§ WORKING DATA
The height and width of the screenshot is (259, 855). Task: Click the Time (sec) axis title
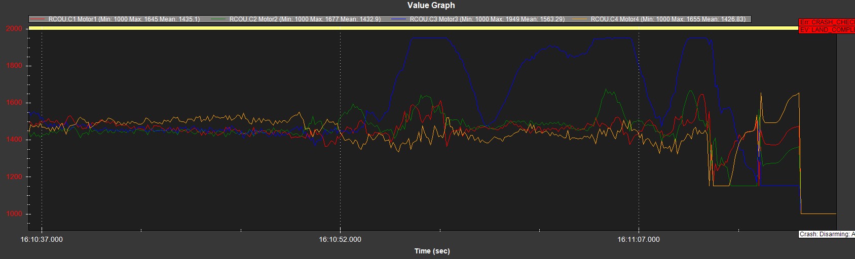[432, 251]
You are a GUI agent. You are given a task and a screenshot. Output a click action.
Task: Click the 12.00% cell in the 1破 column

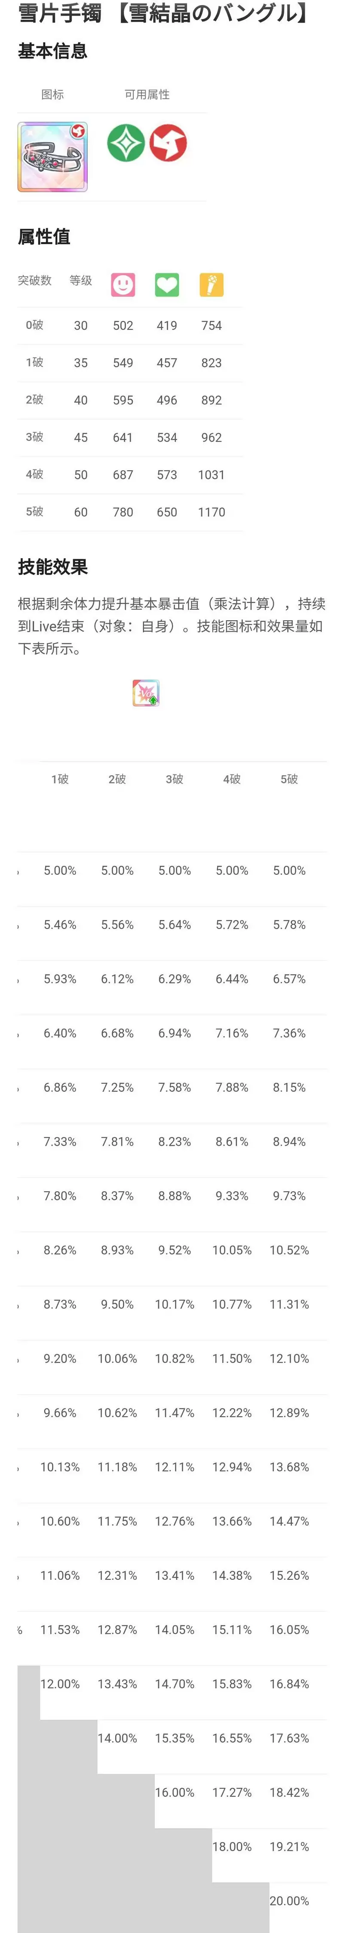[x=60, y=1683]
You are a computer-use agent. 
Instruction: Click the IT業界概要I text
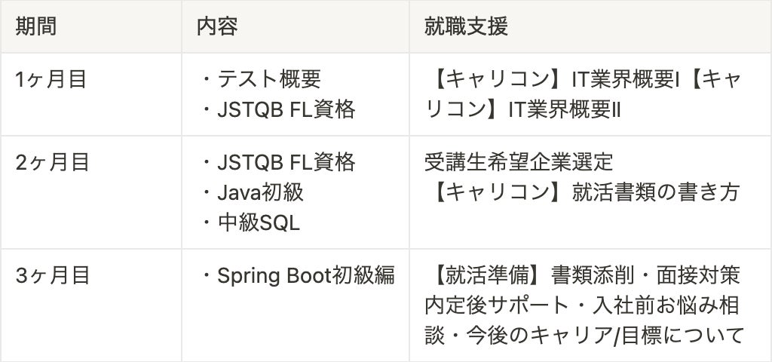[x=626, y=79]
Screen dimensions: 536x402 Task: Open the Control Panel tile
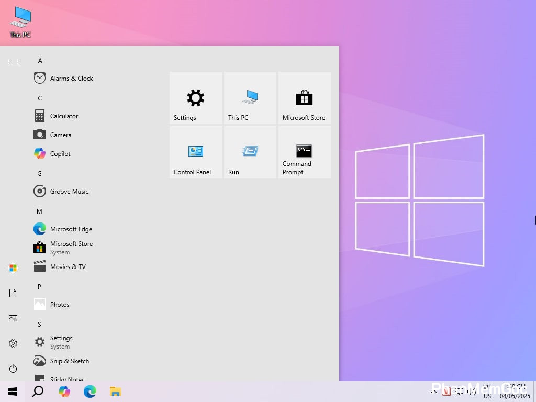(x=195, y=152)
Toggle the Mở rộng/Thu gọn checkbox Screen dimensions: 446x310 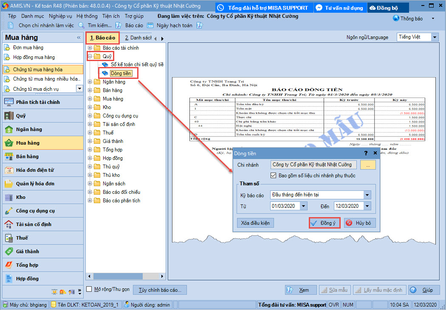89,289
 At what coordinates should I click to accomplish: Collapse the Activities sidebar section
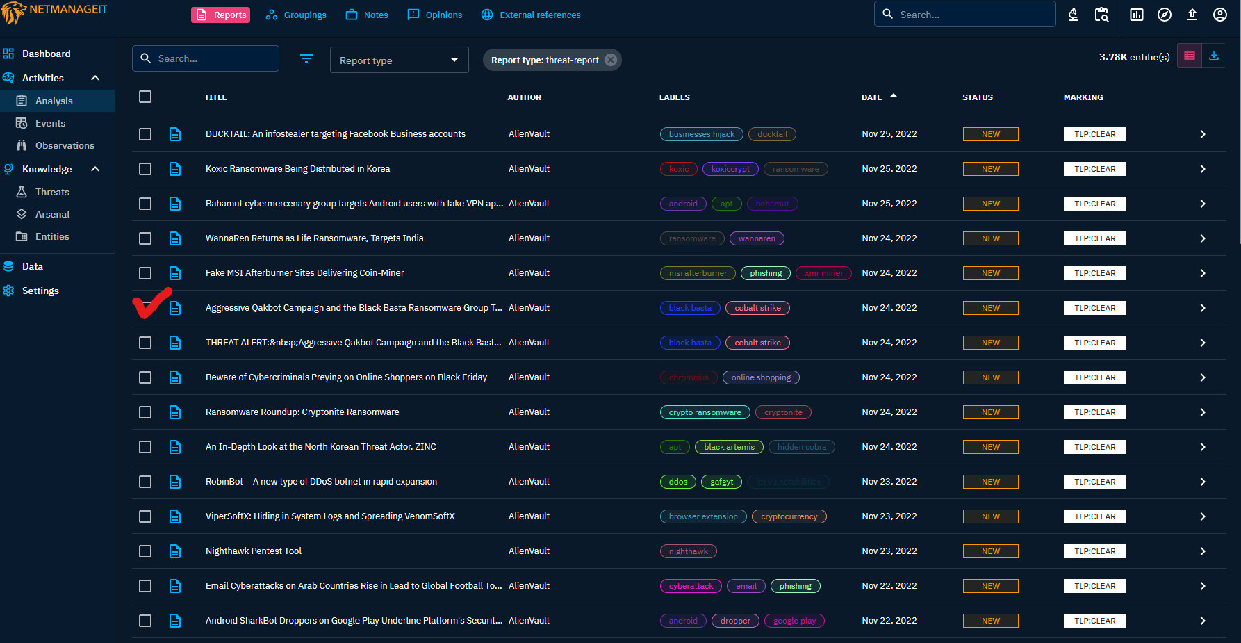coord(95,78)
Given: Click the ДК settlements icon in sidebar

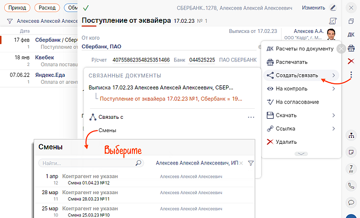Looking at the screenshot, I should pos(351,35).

* * *

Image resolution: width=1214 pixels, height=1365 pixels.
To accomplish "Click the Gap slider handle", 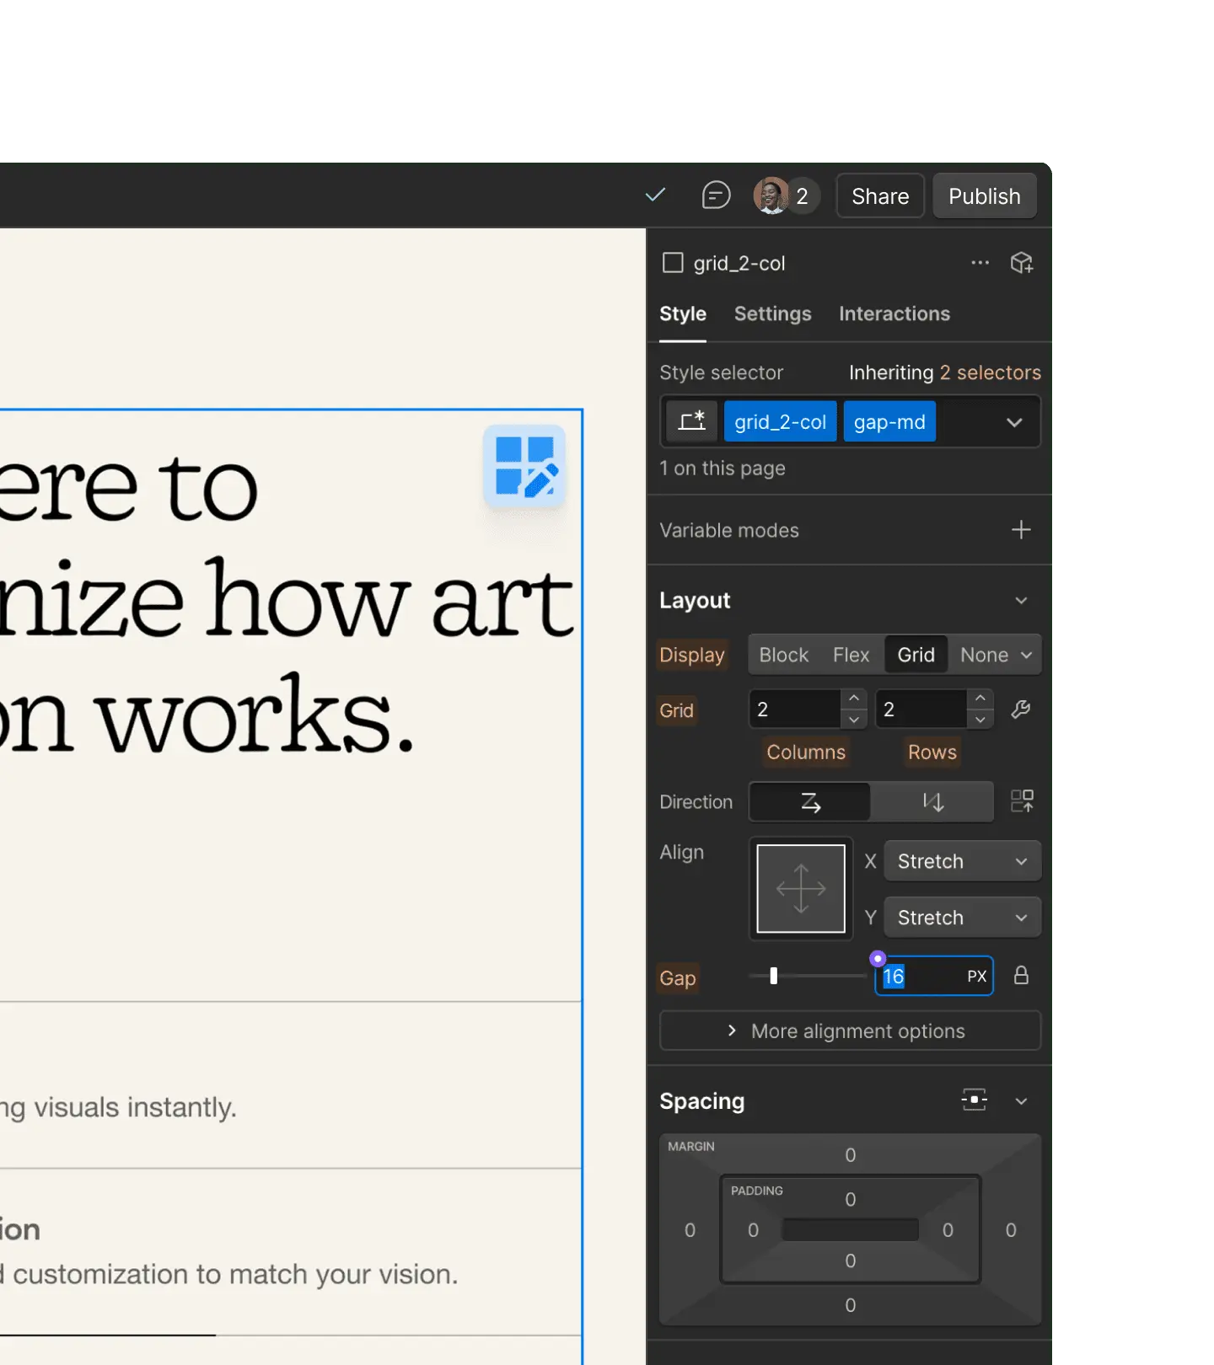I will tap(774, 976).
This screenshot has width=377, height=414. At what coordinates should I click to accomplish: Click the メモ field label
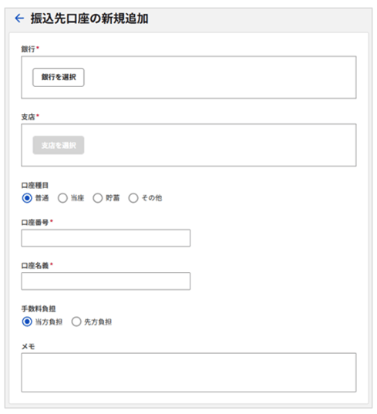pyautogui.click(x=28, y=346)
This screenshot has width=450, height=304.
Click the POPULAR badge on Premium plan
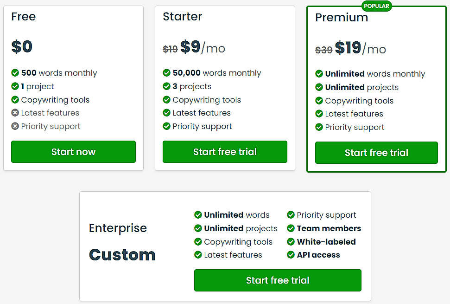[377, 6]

§ WHAT IS BEING ASKED
Answer with one number only: how many lines above contain the word "agent".

§ EXERCISE RESULT
2